My final research stop turned out to be the start of my experiment. I had to go to my compounding pharmacist anyway and had the opportunity to spend some time talking with the pharmacist. She explained why she carried the brand of CBD oil in her pharmacy and also that her son uses it (along with therapy) for his severe PTSD. There are several reasons why I decided to purchase the oil then and there but a great deal of it had to do with the fact that I could walk out with it then and there.

The “normal” dosage was one dropper of oil under the tongue 2-3 times a day. I starting using 1/2 a dropper about mid-morning, then a full dropper at bedtime, so I was not quite using a full dose.

The Results

The results were quite promising. I can’t say the deep pain disappeared during the day — I wasn’t using the full therapeutic dose and it’s my understanding it takes some time for the full effect — but I felt better overall. My sleep improved dramatically. I slept deeply and well. I didn’t toss or turn or suffer from “painsomnia”. My restless legs calmed down as did night sweats. I had great dreams and woke up fresh and rested without any trace of lingering hangover (like I occasionally have with prescription or OTC meds). I was greatly encouraged.
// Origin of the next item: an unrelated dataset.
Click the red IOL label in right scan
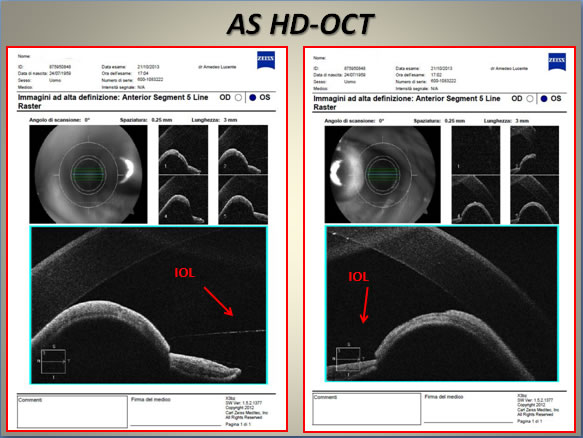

The morning of the second day of the experiment, I noticed itchy skin. I had been snacking on peanuts. While I’m not allergic to peanuts, I am allergic to tree nuts and sometimes there is cross contamination in the products and I get itchy if I eat too many. So I stopped eating the peanuts and paid attention to anything else that might be a problem. On the third day, I noticed a few spots on my arms and legs and eliminated all but the most basic foods. On the fourth day, I had a full blown rash on my arms and legs. On the fifth day, I stopped the CBD oil and the next morning the rash was immediately, visibly better. I started a prednisone taper and haven’t had any CBD oil or the rash/itchy skin since.
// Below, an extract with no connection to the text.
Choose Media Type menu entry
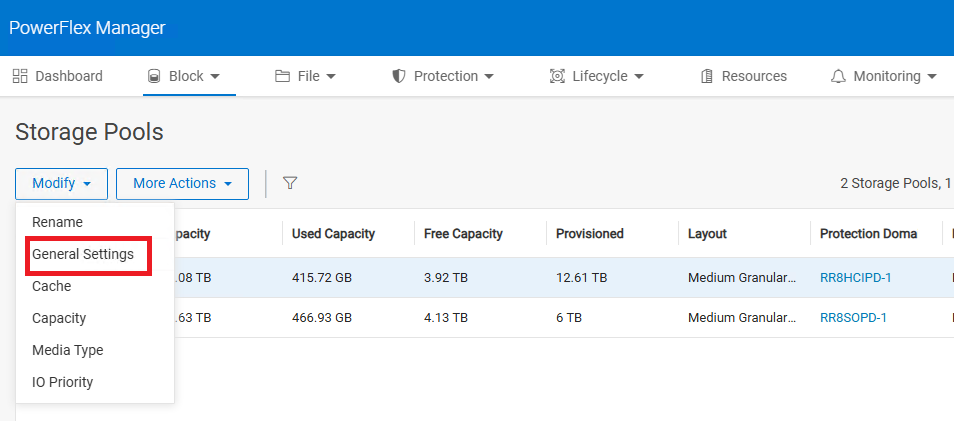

AAAARRRGGGGHHHHH!!!!!! Just when you think you’ve found something that works.

The CBD oil I tried was a broad-spectrum product which, along with CBD, includes some of the other hemp compounds — as opposed to “pure” CBD oil that is processed to eliminate everything but the CBD. I have a bit of sensitivity to various green/growing things and I suspect that one of these compounds triggered that sensitivity. I haven’t ruled out another experiment using the “pure” CBD oil to see if I can get the benefits without the itch.

The product I used was Charlotte’s Web “original formula” in chocolate mint flavor (which tastes like a really bad marijuana brownie — not that I’d know). The “regular” formula is 43 mg/dose and it does have trace THC. There is both a less- and more-potent version and different flavors. The 1 fl. oz. bottle was $145. I’m sure I could have shopped somewhere besides a compounding pharmacy and found better pricing. You can buy smaller bottles of the less potent formula (30 mg) online for much, much less. There are all kinds of brands and forms — from vapors to balms and everything in between with a wide range of pricing to match. The Consumer Reports article is a good place to get oriented to all of this.

I was incredibly encouraged and now discouraged. But I hope my grand experiment was helpful (or at least interesting) to you. I now have to figure out what’s next.

Thanks for going along on this experiment with me and, as always, thanks for checking in.